Last week, op-ed page columnist Lanny Keller of The Advocate nailed — in his distinctive, witty style — what is probably the biggest obstacle facing our enormously talented, freshly minted young governor in his ultimate quest for the presidency: his propensity to over-talk and under-listen. There’s been little in south Louisiana mainstream media (including this paper) about Jindal’s obvious problem, but Keller’s “Inside Report” column lays it out with refreshing, dry style.

Keller quotes conservative national columnist Cal Thomas who, like Jindal, was also on hand to speak in Baton Rouge recently at the Louisiana Association of Business and Industry’s annual meeting. “I had a wonderful interview with your governor,” said Thomas. “Forty-five minutes, one question.”
Keller’s piece opens with, “Memo to meeting planners: Invite the governor at your own risk,” and continues with nuggets like, “Whether in the audience or at the podium, one of the most-dreaded phrases in the Jindal administration has to include, ‘I just want to make five or six more quick points.’”
Later, Keller writes, “The audience of business people was almost entirely Jindal enthusiasts. At least at the start. Many of them work for companies, so they know the feeling of sitting at an event that is run with the give-and-take of one of Saddam Hussein’s Cabinet meetings.”

It’s funny and painful at the same time. The 37-year-old governor is a hugely talented, ambitious guy with — in all probability — a great national-level future. But as Keller points out, “This is not simply a matter of style.

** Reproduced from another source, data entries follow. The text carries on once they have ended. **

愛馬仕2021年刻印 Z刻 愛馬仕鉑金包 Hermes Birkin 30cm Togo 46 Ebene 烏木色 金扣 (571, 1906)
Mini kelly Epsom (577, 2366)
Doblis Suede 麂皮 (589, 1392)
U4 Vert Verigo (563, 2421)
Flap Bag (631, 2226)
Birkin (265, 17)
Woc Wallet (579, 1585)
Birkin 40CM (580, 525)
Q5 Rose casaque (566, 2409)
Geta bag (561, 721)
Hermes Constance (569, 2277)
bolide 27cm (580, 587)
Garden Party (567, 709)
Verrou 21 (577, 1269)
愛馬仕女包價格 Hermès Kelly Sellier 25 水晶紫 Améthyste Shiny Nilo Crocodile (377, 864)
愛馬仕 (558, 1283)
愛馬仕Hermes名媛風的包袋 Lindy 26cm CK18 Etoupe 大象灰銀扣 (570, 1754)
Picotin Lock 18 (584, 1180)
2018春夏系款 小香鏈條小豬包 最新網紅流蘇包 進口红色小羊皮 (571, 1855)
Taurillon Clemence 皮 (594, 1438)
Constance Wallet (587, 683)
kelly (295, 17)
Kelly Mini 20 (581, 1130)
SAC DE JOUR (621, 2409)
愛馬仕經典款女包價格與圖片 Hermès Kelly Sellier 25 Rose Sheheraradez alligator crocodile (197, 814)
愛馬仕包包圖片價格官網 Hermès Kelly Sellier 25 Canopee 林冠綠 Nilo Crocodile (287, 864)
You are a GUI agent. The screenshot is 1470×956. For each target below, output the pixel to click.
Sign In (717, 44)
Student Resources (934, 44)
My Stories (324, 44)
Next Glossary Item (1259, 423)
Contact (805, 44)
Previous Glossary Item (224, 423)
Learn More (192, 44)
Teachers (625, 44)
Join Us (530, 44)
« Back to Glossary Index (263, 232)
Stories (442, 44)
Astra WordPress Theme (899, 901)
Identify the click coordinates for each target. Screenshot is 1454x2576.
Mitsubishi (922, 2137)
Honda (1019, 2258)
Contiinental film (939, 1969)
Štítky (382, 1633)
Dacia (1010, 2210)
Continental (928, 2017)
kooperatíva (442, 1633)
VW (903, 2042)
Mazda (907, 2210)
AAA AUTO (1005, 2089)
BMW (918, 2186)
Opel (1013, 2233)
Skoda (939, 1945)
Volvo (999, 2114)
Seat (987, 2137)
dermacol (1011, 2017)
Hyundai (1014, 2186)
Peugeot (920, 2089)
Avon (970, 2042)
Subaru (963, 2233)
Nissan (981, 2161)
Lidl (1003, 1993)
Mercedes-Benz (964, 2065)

The governor typically will filibuster so long, and scoot out of meetings so quickly, that he’s not there long enough to do any listening, or — heaven forfend! — answer questions.”

Someone close to the gov needs to tell him — before Jan. 22, when he’ll be in Lafayette delivering the keynote address at the chamber’s annual banquet.

The day after Don Cravins Jr. announced that he is accepting a new job in Washington and will be leaving the state legislature, his mother, Pat Cravins, has announced that she aims to keep her son’s state senate seat in the family. The legislature is expected to soon call a special election for the District 24 seat, which will likely come before the legislative session begins in late April. Pat Cravins says she reached her decision to run after seeing her son grapple with his decision to leave. “I told him, ‘Don’t you worry,’” she says. “If mama is given that opportunity, I’ll take care of it. What better hands can you leave your unfinished work in but your mom’s hands.” Cravins adds that because she hails from North Lafayette and now lives in Opelousas, she is connected with people throughout the sprawling district.

Pat Cravins currently is the speech and theater director at the Magnet Academy for the Cultural Arts in Opelousas. She also taught at Paul Breaux Middle School in Lafayette for 25 years, is a playwright, and briefly ran Pat’s Café Creole restaurant (now Laura’s II) on North University. Aside from Cravins, the only other announced contender is Opelousas state Rep. Elbert Guillory. Others rumored to be eyeing the race include former state Rep. Wilfred Pierre, Lafayette city-parish councilman Brandon Shelvin, former Lafayette city-parish councilman Chris Williams, and retired state Police Superintendent Terry Landry.

Since it was created in 1991, State Senate District 24 has always been represented by a member of the Cravins family. Don Cravins Sr. served the district for 16 years. When he stepped down in 2006, Don Cravins Jr. was elected to replace him without opposition. Cravins Jr. easily won re-election last year with 74 percent of the vote. To those who may argue against the family continuing their hold on the district, Pat Cravins has this to say: “If we had had a bad reputation in this so-called dynasty, I’d probably be running in another direction. I think those [in my family] who served before me served well with honor and with dignity.”

Note to D.C. prostitutes: Senator David Vitter is way too busy to hang out with you anymore. A year after admitting a “serious sin” involving a D.C. prostitution ring, Vitter is making it clear that he’s not messing around at the office anymore.

Fresh into their new session, many members of Congress are yet to file any bills. Not David Vitter. He filed 34 on the first day. The Times-Picayune reported last week that Vitter’s filing frenzy is of a predictably hardline conservative agenda: abortion, public prayer, stem cell research, home schooling, drugs, the death penalty, illegal immigration and protecting the American flag. You name it, he’s got it covered. Modest as always, Vitter says it’s just business as usual.

“It’s pretty much my normal procedure, “ he tells the T-P. “Between the election and the end of the year is a pretty quiet time in most offices. We’re not particularly quiet. We’re pretty organized, and we want to get to work on these things from the get-go.”

And don’t be mistaken. Should you be thinking that these polemical issues are taking up all Vitter’s time, he clarifies that he is still working nonstop on bringing home funding for levees and I-49. “No one should take the list of bills I put in the hopper the first day as some sort of conscious list of my top priorities,” he says. “These are certainly things I care about, but a lot of things would rank even higher than some of them but don’t take the form of a discrete bill. There are the huge priorities that I work on all the time.